Graham Powell, Wales
This is very helpful, but I suspect it is a desperate offer from the UAE, and I do very much hope it succeeds in averting war. I have my doubts as to whether the US and Britain would then call off their troops, however, because I think their interest goes far beyond the simple removal of Saddam Hussein. For example, would they trust the UAE and the UN to achieve what they deemed to be an acceptable outcome? Or would Britain and America insist on going in anyway? If this were to happen, it would confirm my suspicions that removal of Saddam was little more than a smokescreen for another agenda entirely. That would be an agenda about power, about a foothold in the Middle East, and about oil.
John W, Bideford, UK
Conflict could be averted but Saddam would not leave. Put the UN or, better still, the Arab League in control of Iraq? Now, that would be a real disaster.
Mirek, Alexandria, USA
As always compromise is the best way to break an impasse. UAE's proposal is the best and realistic approach to the Iraq crisis, so far
It is good for Saddam and his leadership, because it saves their skin.
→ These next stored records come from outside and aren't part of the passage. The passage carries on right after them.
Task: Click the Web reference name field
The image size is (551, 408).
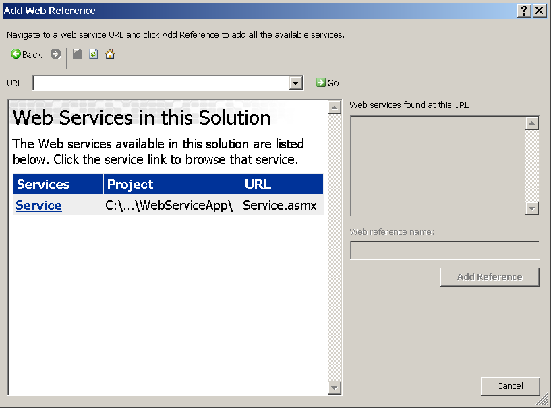Action: (x=444, y=250)
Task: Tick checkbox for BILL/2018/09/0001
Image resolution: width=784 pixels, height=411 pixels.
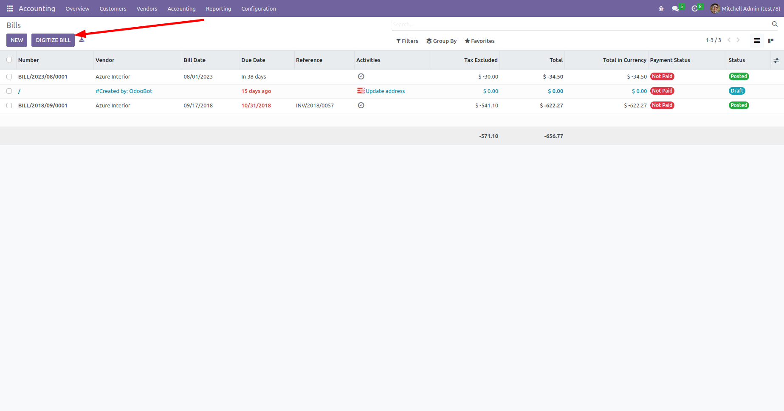Action: click(9, 106)
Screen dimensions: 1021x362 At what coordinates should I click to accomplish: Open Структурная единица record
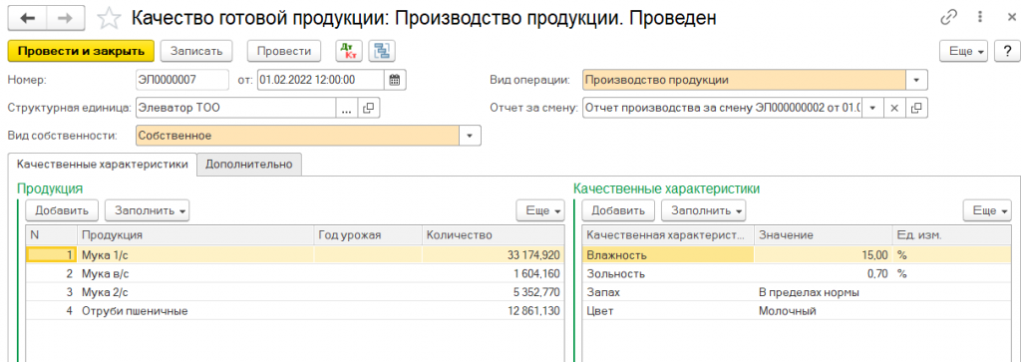pyautogui.click(x=369, y=108)
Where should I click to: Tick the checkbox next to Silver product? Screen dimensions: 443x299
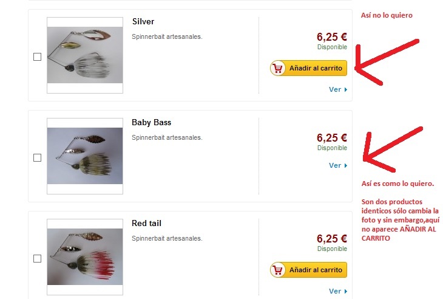(x=37, y=57)
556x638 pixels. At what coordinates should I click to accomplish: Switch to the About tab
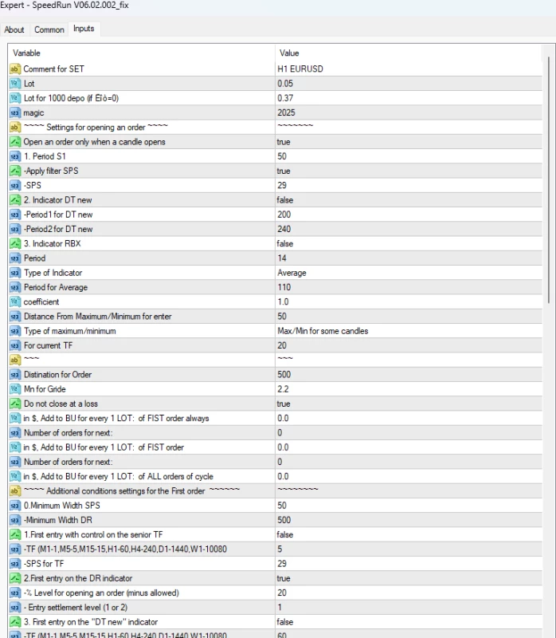tap(14, 30)
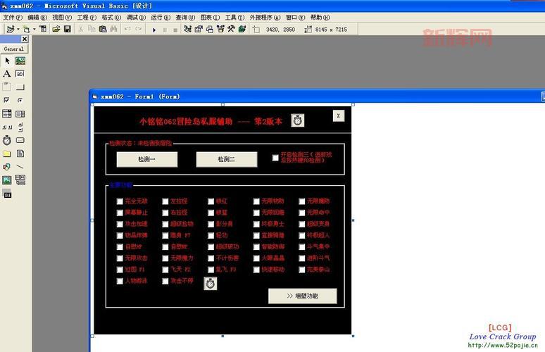Select the Label control tool
Image resolution: width=545 pixels, height=352 pixels.
point(7,74)
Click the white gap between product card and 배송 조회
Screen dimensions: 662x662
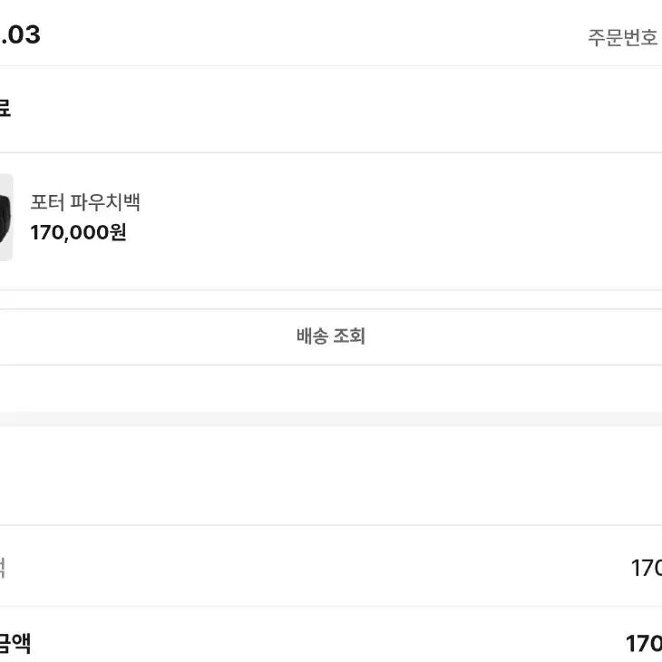coord(330,300)
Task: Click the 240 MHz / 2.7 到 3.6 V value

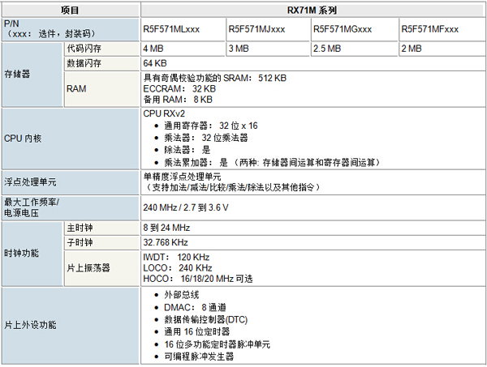Action: point(186,207)
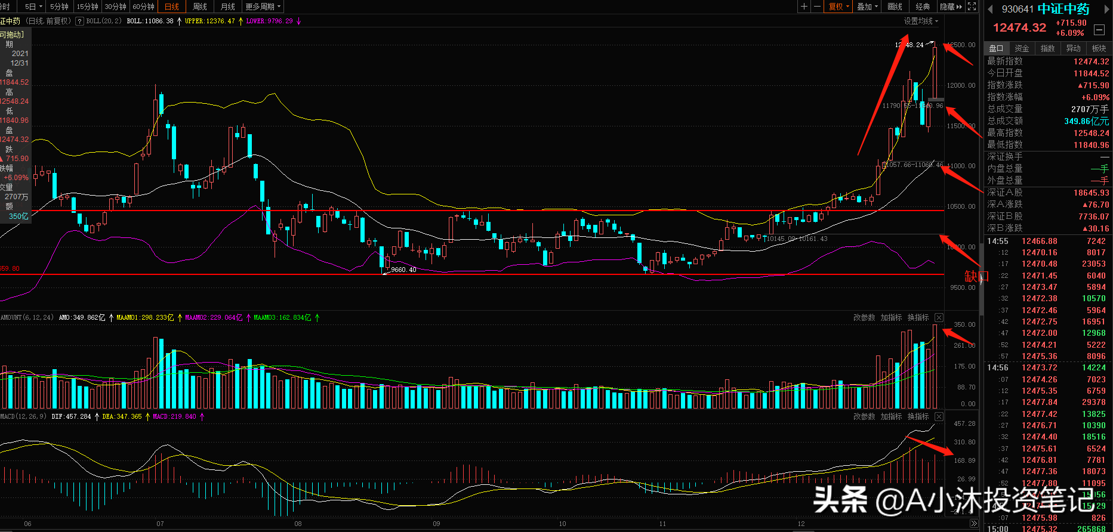Expand the 更多周期 period dropdown
This screenshot has width=1113, height=532.
(263, 7)
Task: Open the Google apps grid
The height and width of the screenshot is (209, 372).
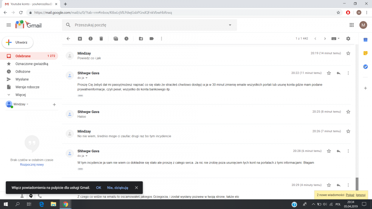Action: click(x=352, y=25)
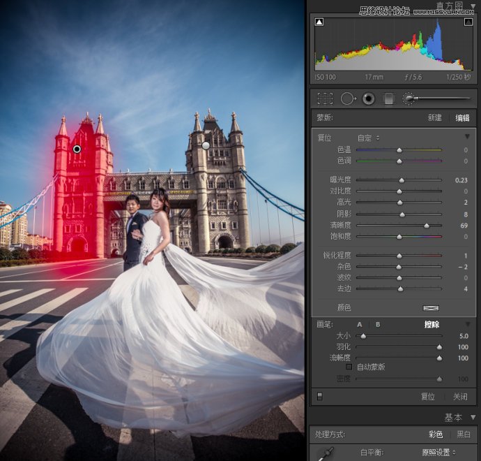Toggle shadow clipping indicator in histogram

click(319, 22)
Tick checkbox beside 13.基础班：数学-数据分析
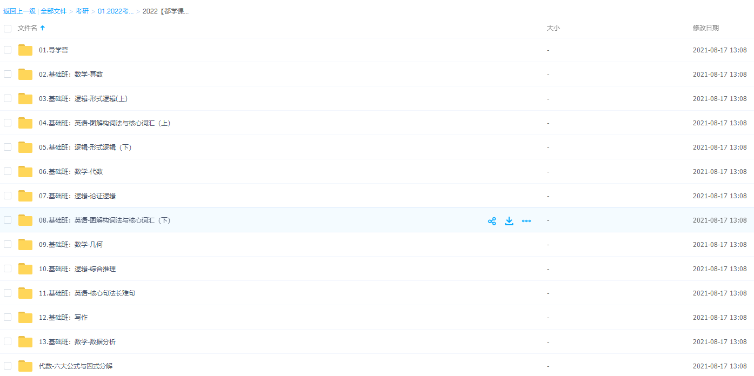This screenshot has width=754, height=376. tap(8, 341)
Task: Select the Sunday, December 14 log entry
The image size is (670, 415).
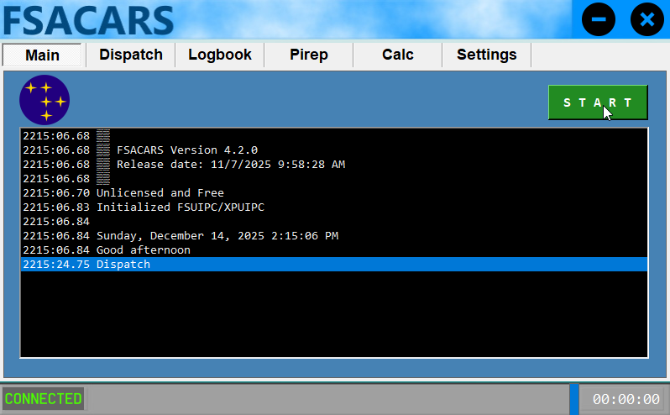Action: pyautogui.click(x=217, y=236)
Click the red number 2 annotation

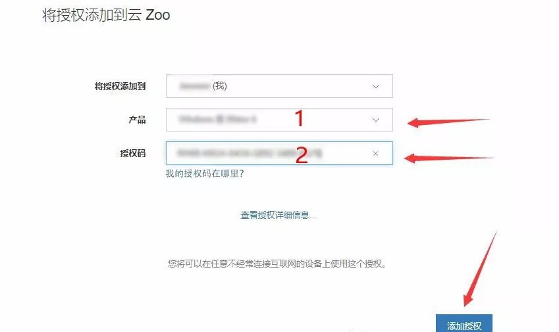[302, 154]
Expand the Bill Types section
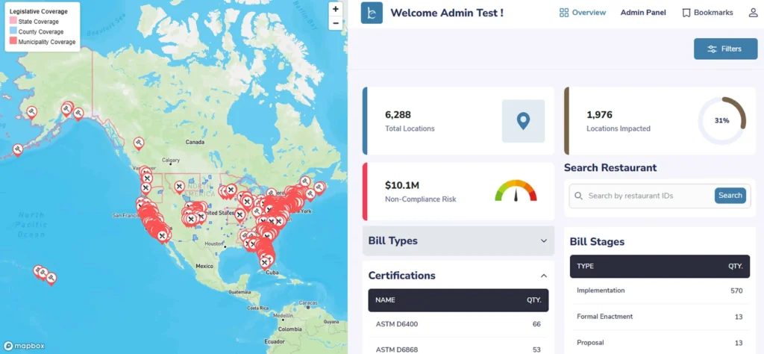This screenshot has height=354, width=764. (458, 241)
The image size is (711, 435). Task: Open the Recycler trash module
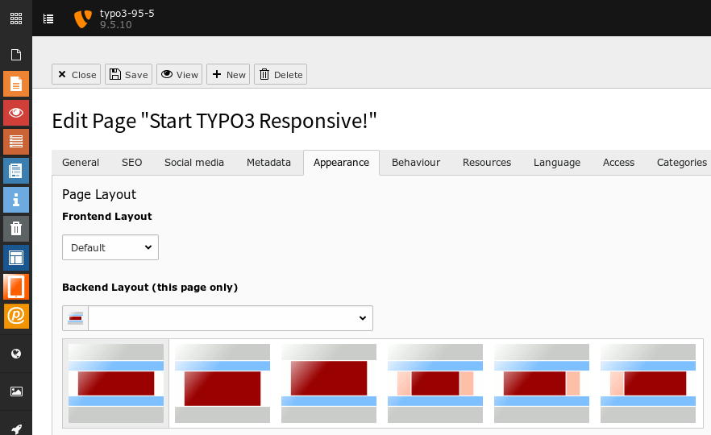click(x=15, y=228)
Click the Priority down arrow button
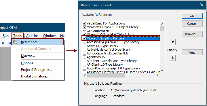Image resolution: width=207 pixels, height=106 pixels. point(173,58)
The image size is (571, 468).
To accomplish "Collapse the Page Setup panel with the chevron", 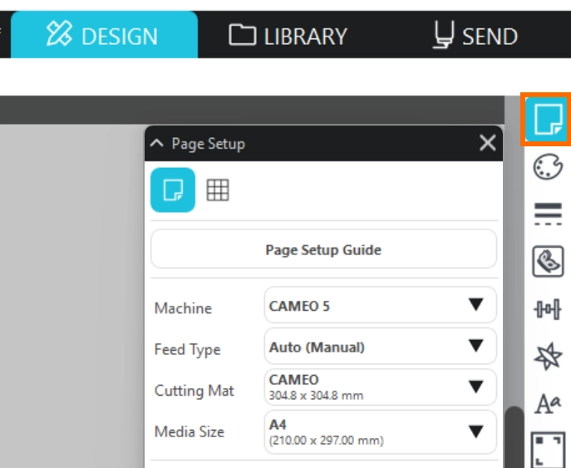I will [157, 144].
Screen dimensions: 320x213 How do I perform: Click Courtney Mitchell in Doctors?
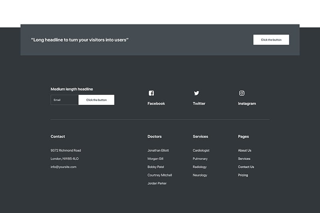pyautogui.click(x=160, y=175)
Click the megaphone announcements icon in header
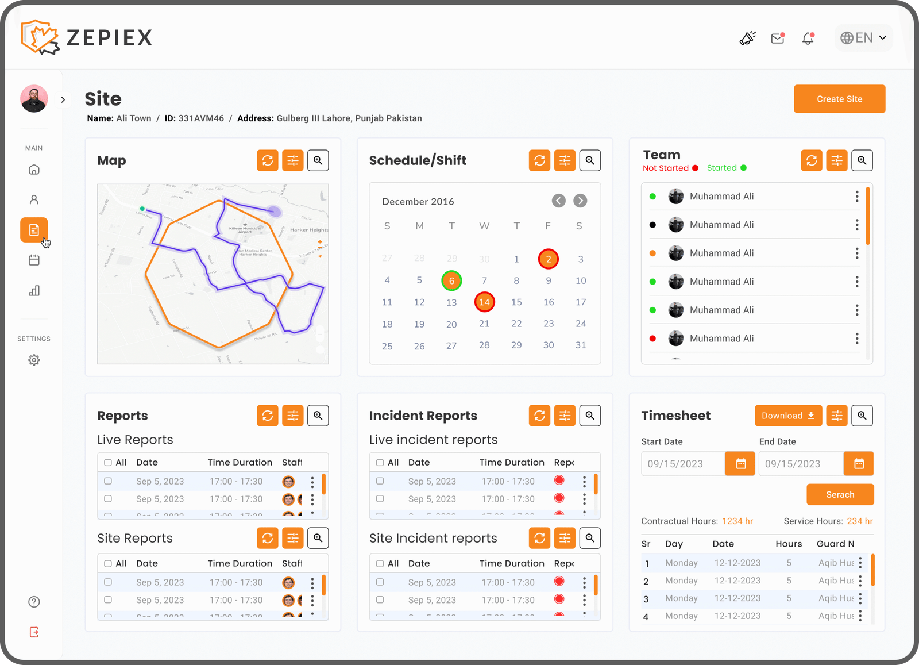This screenshot has width=919, height=665. coord(747,38)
It is very good for the Arab Leaders who are scared of the precedence (for this region)of a regime change in Iraq. Above all, it is the best chance for Iraqi people who have suffered the most, for so long. Plus, it brings relief to NATO and the UN. I think the US administration will accept the proposal as well, because they already hinted this.
Compromise is the best way to break an impasse
Addis Ababa, Ethiopia
Addis Ababa, Ethiopia
The lives that would be saved makes the option of exile a no brainer.
Bruce Way, USA
Recently I lost my job. Tough times require tough measures. Therefore, I will swallow my pride and hide my disgust for this man (Saddam) and let him stay in one of my spare rooms. So tell Saddam, to bring him and his $2bn to Long Island, NY and I will take good care of him.
Michael Cantley, Ronkonkoma, NY, USA
I deeply hope the UN can come up with a 15 to 0 resolution out of the Security Council. America needs to show humility while saving face. Saddam leaving would be terrific! A big win win for the world.
It would be a big win win for the world
Laura Hedlund, Minnesota, USA
Laura Hedlund, Eagan, Minnesota, USA
The sticking point with this proposal is not likely to be the exile of Saddam Hussein nor even his immunity from prosecution. It is the suggestion that Iraq be put under the control of the UN and Arab League which will lead to the Bush regime sabotaging this diplomatic effort as they have others which threaten to deny control of the region to the US.
Electric Hermit, Scotland
He should go but he won't. He is like a captain and he will go down with his ship.
Paul Badkin, Hampshire, UK
Yes. An attack could be avoided if he chooses exile, and the US and the Brits under UN's "supervision" could take over and control the country while developing it socially and politically into a democratic country.